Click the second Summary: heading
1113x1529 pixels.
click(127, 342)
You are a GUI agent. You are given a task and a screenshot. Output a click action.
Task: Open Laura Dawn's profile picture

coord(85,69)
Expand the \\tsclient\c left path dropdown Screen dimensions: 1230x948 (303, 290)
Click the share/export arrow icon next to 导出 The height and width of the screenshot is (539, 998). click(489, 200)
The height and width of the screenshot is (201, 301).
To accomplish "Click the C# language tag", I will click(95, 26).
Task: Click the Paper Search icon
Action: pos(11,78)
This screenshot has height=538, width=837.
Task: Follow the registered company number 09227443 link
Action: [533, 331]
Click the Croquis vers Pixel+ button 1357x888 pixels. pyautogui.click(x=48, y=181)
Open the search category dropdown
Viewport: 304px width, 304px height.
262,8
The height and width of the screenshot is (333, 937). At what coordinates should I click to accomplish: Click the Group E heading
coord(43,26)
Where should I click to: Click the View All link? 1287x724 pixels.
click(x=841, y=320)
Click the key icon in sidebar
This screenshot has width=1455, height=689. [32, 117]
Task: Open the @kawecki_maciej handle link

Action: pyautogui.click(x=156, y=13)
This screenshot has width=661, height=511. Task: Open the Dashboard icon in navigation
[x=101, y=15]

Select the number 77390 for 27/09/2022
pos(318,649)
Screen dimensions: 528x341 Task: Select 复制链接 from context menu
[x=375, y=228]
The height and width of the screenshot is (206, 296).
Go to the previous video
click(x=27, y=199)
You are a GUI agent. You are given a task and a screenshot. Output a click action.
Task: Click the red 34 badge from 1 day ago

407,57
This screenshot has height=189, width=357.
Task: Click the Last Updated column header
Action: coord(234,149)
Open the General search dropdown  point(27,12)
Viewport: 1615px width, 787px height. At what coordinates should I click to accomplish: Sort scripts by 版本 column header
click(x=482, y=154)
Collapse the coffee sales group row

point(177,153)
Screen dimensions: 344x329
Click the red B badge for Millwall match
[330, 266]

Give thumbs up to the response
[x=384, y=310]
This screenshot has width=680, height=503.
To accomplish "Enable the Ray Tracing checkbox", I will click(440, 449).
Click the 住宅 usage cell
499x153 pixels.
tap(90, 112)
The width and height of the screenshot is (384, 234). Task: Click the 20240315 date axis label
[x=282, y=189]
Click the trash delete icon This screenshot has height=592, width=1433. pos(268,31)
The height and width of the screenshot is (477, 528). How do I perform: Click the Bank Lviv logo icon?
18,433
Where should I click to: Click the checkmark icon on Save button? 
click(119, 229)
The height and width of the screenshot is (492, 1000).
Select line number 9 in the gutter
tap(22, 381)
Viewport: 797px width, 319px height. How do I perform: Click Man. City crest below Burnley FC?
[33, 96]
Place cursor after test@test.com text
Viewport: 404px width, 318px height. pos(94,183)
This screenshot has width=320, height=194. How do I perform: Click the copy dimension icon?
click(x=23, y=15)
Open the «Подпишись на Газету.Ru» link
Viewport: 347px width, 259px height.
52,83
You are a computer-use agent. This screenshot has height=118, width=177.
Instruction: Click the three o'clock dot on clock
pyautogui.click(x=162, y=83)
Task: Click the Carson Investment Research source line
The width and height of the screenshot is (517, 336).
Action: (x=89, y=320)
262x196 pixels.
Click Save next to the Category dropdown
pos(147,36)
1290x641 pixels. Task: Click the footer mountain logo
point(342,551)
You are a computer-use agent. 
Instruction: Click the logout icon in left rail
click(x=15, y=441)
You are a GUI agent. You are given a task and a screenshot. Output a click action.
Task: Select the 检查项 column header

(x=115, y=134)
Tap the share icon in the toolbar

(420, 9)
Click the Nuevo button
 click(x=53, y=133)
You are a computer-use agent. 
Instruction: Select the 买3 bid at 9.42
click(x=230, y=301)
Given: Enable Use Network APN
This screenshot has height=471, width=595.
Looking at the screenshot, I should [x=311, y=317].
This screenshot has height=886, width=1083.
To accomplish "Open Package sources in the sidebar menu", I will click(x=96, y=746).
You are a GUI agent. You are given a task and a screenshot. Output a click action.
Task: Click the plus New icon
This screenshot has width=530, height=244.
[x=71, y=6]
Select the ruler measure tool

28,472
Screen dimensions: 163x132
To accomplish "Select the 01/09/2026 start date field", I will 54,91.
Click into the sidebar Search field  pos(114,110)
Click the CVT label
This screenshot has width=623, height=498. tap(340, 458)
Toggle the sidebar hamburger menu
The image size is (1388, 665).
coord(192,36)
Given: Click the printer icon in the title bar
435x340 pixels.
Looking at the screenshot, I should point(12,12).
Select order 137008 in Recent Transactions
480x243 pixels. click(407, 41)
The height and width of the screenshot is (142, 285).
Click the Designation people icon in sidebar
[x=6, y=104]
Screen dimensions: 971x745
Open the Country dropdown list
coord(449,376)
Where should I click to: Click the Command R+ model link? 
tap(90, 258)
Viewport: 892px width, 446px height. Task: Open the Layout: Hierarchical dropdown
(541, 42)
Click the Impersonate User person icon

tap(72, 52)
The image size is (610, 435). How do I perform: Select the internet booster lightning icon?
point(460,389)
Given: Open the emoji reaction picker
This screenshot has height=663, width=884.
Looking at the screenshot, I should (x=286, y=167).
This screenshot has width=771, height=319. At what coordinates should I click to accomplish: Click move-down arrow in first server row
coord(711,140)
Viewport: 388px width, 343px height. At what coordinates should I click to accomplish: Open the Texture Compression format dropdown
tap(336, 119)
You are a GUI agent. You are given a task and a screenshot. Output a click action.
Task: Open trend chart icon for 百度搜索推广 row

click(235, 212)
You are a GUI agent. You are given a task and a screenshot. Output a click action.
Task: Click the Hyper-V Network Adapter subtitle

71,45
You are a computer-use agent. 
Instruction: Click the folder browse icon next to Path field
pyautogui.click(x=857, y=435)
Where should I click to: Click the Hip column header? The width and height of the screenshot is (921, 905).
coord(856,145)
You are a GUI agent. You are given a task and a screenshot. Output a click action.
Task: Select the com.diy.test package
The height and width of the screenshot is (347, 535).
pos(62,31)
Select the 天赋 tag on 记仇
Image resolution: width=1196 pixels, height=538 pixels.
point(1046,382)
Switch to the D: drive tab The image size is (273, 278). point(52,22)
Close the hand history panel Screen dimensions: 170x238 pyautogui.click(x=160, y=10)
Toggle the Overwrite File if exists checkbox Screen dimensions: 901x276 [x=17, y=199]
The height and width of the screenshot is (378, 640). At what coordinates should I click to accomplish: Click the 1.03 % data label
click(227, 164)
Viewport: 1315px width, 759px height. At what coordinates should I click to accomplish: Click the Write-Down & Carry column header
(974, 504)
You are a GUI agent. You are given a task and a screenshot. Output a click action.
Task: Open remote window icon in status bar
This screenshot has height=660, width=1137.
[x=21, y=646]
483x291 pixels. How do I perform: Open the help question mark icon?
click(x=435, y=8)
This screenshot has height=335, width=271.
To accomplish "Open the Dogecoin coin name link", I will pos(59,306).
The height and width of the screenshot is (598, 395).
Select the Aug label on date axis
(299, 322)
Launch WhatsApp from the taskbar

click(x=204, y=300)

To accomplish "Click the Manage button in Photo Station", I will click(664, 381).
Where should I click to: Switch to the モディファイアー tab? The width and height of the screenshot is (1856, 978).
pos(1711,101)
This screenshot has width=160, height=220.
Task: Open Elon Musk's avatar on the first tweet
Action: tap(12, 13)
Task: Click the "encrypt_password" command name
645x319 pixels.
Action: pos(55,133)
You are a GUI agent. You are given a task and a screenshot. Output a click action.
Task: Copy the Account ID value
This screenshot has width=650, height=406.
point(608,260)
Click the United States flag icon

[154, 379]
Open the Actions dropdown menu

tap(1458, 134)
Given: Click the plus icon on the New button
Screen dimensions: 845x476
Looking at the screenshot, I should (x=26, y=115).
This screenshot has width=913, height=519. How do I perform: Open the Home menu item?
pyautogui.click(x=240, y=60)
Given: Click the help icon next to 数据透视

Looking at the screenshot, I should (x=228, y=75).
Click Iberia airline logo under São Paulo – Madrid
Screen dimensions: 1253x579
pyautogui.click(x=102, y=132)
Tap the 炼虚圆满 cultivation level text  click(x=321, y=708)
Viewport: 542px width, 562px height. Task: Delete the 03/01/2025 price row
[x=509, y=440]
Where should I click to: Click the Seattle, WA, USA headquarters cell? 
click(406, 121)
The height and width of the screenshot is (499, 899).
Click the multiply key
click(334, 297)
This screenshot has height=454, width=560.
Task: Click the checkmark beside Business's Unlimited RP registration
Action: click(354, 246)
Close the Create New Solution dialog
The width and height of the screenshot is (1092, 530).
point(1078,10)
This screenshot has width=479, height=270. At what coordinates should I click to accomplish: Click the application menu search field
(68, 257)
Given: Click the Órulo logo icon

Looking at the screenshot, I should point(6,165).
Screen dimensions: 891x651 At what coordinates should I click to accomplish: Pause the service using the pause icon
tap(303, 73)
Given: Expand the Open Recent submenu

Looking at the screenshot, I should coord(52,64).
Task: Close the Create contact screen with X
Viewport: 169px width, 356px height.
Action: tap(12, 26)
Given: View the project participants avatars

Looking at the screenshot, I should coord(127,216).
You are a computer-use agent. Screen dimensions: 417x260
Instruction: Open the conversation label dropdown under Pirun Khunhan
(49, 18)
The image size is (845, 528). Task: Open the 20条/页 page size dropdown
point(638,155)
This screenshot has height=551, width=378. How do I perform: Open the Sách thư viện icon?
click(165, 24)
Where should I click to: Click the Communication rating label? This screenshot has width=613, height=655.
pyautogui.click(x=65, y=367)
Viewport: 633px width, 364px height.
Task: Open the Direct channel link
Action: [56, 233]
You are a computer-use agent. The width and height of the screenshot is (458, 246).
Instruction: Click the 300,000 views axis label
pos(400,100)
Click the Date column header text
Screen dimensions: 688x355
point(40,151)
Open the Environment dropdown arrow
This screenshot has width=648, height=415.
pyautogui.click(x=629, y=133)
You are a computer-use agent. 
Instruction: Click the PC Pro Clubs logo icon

········

THE PROBLEM: Each line of the entries where the string "name" occurs should be shown.

RESPONSE TO THIS EXERCISE:
To accomplish "Open the Dogecoin coin name link", I will pos(59,306).
Task: Click the "encrypt_password" command name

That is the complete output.